-- Opening Marker --

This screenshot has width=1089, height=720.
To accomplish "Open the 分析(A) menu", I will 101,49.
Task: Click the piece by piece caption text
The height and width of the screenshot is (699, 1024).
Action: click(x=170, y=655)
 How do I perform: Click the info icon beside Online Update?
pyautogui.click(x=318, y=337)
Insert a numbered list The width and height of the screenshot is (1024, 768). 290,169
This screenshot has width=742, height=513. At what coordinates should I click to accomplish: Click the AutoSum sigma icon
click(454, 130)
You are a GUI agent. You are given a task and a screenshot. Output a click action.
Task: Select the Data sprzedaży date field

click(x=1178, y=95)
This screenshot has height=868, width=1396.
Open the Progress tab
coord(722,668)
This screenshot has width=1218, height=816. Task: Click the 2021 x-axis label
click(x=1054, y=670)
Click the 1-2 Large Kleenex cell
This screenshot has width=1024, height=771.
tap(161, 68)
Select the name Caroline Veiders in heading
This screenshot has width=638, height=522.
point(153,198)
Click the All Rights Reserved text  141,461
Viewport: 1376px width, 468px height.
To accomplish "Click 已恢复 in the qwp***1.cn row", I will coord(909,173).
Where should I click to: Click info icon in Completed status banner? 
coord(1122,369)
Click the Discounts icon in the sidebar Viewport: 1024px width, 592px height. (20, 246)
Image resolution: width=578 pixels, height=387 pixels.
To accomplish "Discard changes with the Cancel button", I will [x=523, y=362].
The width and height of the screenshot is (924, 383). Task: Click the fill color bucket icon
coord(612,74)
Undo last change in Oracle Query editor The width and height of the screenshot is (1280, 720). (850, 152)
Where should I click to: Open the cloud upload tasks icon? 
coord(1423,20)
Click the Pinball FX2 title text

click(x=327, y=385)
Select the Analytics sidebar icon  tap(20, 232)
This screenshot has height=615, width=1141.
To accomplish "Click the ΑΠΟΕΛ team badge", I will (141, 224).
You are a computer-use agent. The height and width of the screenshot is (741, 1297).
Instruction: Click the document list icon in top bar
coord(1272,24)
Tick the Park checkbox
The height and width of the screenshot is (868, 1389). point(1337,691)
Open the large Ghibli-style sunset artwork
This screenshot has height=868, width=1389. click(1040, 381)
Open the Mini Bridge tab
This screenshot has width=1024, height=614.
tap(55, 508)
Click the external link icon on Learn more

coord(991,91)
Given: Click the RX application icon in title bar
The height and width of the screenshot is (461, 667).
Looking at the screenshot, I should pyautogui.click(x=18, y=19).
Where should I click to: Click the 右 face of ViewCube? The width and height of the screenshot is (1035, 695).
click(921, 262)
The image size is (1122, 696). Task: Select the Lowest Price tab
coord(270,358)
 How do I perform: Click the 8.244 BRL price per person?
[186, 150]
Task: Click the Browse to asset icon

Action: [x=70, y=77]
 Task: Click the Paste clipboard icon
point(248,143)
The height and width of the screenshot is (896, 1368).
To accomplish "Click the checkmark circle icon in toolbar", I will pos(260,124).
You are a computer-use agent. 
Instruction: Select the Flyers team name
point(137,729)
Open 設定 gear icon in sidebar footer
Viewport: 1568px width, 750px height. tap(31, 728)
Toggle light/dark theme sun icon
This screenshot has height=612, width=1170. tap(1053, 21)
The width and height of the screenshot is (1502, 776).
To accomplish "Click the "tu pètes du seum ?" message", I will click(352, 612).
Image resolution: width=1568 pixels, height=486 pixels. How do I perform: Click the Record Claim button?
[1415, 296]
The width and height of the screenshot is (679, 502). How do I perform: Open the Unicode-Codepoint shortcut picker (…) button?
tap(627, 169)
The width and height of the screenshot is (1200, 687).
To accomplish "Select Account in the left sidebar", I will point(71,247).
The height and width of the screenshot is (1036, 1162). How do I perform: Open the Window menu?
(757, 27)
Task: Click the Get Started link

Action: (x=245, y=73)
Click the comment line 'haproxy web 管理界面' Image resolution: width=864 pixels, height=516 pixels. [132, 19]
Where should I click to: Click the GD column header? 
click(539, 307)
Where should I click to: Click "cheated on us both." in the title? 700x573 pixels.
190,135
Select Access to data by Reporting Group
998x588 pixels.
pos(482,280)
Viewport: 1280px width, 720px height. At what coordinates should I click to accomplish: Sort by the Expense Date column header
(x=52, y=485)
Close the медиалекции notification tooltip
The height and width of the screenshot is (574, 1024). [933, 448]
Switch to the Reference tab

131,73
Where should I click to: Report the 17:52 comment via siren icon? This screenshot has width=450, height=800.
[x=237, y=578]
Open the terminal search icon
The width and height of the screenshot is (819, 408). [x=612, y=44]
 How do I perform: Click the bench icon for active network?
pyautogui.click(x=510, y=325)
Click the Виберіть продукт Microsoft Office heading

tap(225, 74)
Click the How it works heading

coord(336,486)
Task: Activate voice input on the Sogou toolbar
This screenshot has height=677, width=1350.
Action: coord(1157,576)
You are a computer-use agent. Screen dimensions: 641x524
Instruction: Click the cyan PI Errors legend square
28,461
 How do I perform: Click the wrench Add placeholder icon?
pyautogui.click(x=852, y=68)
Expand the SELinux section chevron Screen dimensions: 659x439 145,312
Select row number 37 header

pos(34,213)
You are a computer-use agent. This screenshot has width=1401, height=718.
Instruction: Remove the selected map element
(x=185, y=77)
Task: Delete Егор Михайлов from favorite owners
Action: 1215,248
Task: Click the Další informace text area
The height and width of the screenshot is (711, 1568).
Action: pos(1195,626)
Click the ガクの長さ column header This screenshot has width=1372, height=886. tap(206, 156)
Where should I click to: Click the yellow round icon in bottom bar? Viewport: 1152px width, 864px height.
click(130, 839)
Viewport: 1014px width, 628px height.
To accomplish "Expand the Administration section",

-- Closing Marker --

Show me each line of the listing above with "computer" in it.

You are a computer-use agent. The height and width of the screenshot is (741, 1297).
You are a computer-use agent. 
You are a computer-use agent. Screen dimensions: 641x524
You are a computer-use agent. This screenshot has width=1401, height=718.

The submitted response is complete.